• [DOCUMENTO DE ORIGEN]
::::
Para mí no hay punto de comparación entre un infarto y un divorcio. Pero, ¿esto que siente mi madre es puramente generacional? Sospechar que en una separación solamente puede caber la tristeza, o que es un dolor equiparable a una enfermedad mortal, ¿es algo que sienten las señoras de casi setenta años, dos veces viudas, católicas, sudamericanas y educadas en la perdurabilidad del amor, o es un prejuicio extendido?
Lo que hice unas semanas más tarde, cuando los médicos me permitieron volver a escribir, fue testear esta pregunta entre un grupo más variopinto.
Escribí un relato sobre los detalles de mi infarto en donde, de un modo lateral, sin explicar mucho y haciéndome el desentendido, dejaba entrever también que me había divorciado. Y un martes cualquiera publiqué el texto en mi blog, donde suelen ir a entretenerse lectores de edades y geografías diversas que conocen bastante bien mi vida privada.
Les quise contar a ellos el asunto del mismo modo que se enteró Chichita, es decir de sopetón, para espiar sus reacciones en los comentarios.
Lo que hice fue simple: envolví la noticia de la separación entre otras novedades de la trama, como si fuese un elemento sin importancia de la banda sonora:
“Si hubiera tenido que elegir el peor momento para morirme habría sido ese”, escribí. “No solamente estaba en un país que no era el mío; también me había separado de Cristina después de quince años y la única persona que sabía que yo estaba en Uruguay con Julieta era la propia Cristina; y para peor, el equipo de fútbol más bullicioso de Montevideo acababa de salir campeón y el tráfico a los hospitales era imposible.”
Después de ese párrafo seguí con la narración cardíaca hasta el final, haciéndome bastante el boludo sobre el otro asunto.
El resultado fue alucinante. A la mayoría de los lectores les importó poco o nada que yo haya estado al borde de la muerte. Minimizaron mi tragedia, les chupó un huevo que ya no pudiera fumar ni almorzar fritangas ni cosechar porro en mis macetas. El gran debate de los comentarios del blog fue la grandísima tragedia de la separación.
En el fragor de la charla grupal, muchos dieron por sentado que mi exmujer había sido abandonada, o por lo menos que estaba sufriendo, sintieron tristeza o decepción por la noticia del divorcio y casi ni les llamó la atención la trama principal, ni los detalles sobre el infarto de miocardio.
Una lectora mexicana grabó un video en Youtube diciendo que yo era un miserable.
::::
• [MATERIAL DE ORIGEN]

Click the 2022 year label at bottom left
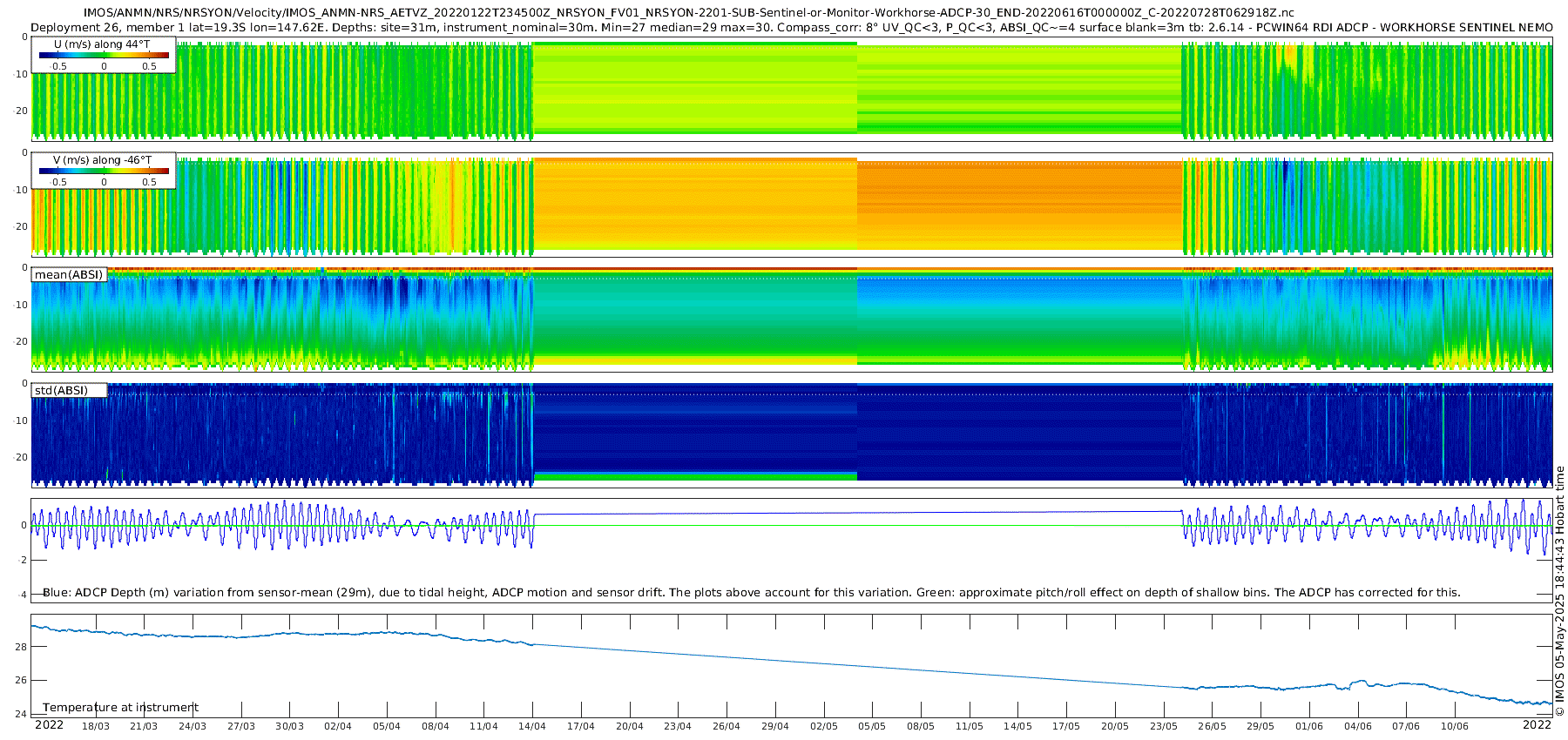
::::
• [DETALLES DE LA TAREA] Indica con sí o no si cada afirmación concuerda con el documento de origen, y cita las palabras del documento que lo deciden: (a) El autor publicó el texto en su blog un martes. (b) A la mayoría de los lectores les preocupó sobre todo el infarto. (c) Una lectora mexicana grabó un video en Youtube.

• [RESULTADO DEL EJERCICIO]
(a) Sí: «Y un martes cualquiera publiqué el texto en mi blog».
(b) No: «A la mayoría de los lectores les importó poco o nada que yo haya estado al borde de la muerte».
(c) Sí: «Una lectora mexicana grabó un video en Youtube diciendo que yo era un miserable».